Une nouvelle éclosion s’est déclarée jeudi en Estrie, cette fois au CHSLD de Lambton, où deux membres du personnel ont été déclarés positifs à la COVID-19.
Une nouvelle éclosion s’est déclarée jeudi en Estrie, cette fois au CHSLD de Lambton, où deux membres du personnel ont été déclarés positifs à la COVID-19.

Une nouvelle éclosion dans un CHSLD de l’Estrie

Marie-Christine Bouchard
Marie-Christine Bouchard
La Tribune
Une nouvelle éclosion s’est déclarée jeudi en Estrie, cette fois au CHSLD de Lambton où deux membres du personnel ont été déclarés positifs à la COVID-19. Il s’agit d’une quatrième éclosion dans la région en un peu plus d’une semaine, en plus des 34 personnes habitant dans le quartier d’Ascot qui ont été déclarées positives à la maladie.

Depuis une dizaine de jours, des éclosions ont été déclarées au CHSLD D’Youville de Sherbrooke, au Centre de formation Saint-Michel et à l’entreprise BRP de Valcourt.

Un élève a également été déclaré positif à la COVID-19 au collégial du Séminaire de Sherbrooke mardi, mais on ne parle toutefois pas d’éclosion à ce stade.

« Les enquêtes épidémiologiques des équipes de la santé publique ont en effet mis en relief des éclosions ou agrégats de cas de COVID-19 en Estrie », explique la Dre Geneviève Petit, médecin-conseil à la Direction de la Santé publique de l’Estrie.

La Santé publique de l’Estrie déploie en ce moment « des efforts très importants » pour contrôler la transmission communautaire qui a lieu ce moment dans le quartier d’Ascot (voir l’écran suivant), à Sherbrooke, ainsi que dans plusieurs autres milieux de la région) en proie à des éclosions.

L’éclosion au CHSLD de Lambton a été confirmée alors que deux membres du personnel ont été déclarés positifs à la COVID-19. Les personnes infectées ainsi que leurs collègues jugés à risque modéré ou élevé ont rapidement été retirés de leur lieu de travail. Les 29 résidents de ce CHSLD et une cinquantaine d’employés ont été dépistés jeudi afin d’assurer la sécurité du milieu. Les visiteurs ne sont pas admis pour une période qui reste à déterminer, à moins d’une situation particulière.

Parlons maintenant chiffres

Jeudi, le bilan du nombre de personnes infectées par le coronavirus a bondi de 18 personnes sur le grand territoire de l’Estrie, dont 13 Sherbrookois.

Une telle augmentation quotidienne n’avait pas été vue depuis la mi-avril.

Depuis le début de la pandémie, on compte maintenant 1201 Estriens atteints de la COVID-19, dont 1075 personnes rétablies et 26 décédées. Il reste donc 100 cas actifs sur le territoire du CIUSSS de l’Estrie-CHUS.

Depuis le début de la semaine, deux personnes sont hospitalisées pour soigner les complications liées à la maladie, et deux personnes supplémentaires se trouvent aux soins intensifs.

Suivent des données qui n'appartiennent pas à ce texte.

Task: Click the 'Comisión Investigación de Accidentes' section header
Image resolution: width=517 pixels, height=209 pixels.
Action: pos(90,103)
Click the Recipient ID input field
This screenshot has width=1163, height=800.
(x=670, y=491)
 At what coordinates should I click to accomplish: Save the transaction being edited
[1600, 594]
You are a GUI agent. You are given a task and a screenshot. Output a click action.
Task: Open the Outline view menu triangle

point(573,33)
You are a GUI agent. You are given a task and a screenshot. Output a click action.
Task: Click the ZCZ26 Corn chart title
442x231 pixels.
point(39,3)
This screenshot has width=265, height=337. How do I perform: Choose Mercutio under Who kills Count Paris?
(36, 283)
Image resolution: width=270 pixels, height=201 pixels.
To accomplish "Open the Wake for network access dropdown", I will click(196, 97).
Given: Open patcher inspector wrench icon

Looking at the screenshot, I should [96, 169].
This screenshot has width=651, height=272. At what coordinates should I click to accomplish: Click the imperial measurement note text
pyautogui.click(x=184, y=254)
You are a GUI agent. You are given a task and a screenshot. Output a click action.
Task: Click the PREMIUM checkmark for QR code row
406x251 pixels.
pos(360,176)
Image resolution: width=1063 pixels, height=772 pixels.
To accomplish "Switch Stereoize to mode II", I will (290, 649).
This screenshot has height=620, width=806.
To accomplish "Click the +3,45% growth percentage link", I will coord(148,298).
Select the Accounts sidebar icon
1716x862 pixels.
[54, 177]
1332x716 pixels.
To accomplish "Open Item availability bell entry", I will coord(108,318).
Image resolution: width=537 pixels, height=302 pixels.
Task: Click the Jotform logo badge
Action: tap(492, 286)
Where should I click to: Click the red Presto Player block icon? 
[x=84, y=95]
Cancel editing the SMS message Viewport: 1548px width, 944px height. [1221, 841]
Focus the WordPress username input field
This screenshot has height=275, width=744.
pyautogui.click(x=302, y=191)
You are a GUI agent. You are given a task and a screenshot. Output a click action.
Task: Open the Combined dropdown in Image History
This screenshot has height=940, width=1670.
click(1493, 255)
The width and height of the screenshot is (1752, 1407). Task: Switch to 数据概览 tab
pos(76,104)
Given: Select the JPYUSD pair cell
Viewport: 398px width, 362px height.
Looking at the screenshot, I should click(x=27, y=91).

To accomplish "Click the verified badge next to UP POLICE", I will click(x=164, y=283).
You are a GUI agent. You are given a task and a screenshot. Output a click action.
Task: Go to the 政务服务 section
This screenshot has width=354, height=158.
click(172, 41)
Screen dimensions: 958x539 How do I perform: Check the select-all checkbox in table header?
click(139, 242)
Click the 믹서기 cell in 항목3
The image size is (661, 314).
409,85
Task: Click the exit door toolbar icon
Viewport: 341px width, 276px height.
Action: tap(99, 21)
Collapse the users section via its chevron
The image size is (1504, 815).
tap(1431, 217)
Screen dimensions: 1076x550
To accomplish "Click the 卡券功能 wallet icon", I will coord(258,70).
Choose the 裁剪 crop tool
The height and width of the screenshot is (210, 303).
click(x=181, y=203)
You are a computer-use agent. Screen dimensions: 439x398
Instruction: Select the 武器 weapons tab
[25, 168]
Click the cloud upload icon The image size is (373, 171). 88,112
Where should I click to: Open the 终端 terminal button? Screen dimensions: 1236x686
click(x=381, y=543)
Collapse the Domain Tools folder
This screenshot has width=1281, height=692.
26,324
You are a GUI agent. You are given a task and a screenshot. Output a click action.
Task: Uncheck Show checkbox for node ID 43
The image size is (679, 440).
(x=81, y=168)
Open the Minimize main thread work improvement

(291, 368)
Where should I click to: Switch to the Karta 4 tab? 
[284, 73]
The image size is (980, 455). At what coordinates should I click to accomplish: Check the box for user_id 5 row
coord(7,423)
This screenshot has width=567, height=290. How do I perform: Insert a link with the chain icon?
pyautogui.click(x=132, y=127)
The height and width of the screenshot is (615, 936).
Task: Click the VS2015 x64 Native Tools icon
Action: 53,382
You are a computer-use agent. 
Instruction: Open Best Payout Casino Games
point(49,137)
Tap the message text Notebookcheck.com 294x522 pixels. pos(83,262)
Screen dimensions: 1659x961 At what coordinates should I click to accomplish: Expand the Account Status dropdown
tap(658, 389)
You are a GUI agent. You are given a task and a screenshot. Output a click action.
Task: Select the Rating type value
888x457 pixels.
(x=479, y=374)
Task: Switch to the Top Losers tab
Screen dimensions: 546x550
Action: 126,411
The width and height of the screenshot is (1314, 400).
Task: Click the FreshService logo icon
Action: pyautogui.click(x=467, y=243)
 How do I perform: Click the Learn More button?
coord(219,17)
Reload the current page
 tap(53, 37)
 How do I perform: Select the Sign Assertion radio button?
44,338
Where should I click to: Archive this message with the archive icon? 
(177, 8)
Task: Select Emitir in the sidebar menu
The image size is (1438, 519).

Ces 100 personnes toujours infectées ont toutes contracté la maladie au cours des deux dernières semaines.

La Dre Petit indique qu’il est normal que le nombre de cas confirmés grimpe « parce qu’on teste beaucoup, et dans des populations qui ont été possiblement infectées, donc c’est normal qu’on trouve des cas ».

À titre d’exemple, jeudi seulement, le CIUSSS de l’Estrie a effectué 180 tests de dépistage dans le secteur d’Ascot, près de 80 tests au CHSLD de Lambton, en plus de tous les autres tests effectués dans les quatre centres permanents désignés de dépistage de la COVID-19 en Estrie.

Est-ce qu’une deuxième vague serait en train de se dessiner en Estrie?

« Il est trop tôt pour parler d’une deuxième vague. Nous sommes dans la pandémie, le virus est toujours là, il se promène, on savait qu’il faudrait maintenir les mesures dans le temps. En ce moment, nous faisons des efforts majeurs pour tenter de contrôler les éclosions et la situation à Ascot que, en santé publique, on appelle « un agrégat spatio-temporel », c’est-à-dire une communauté où il y a de nombreux cas en même temps sans qu’ils soient tous liés à un lieu ou à un événement en particulier », analyse la Dre Petit.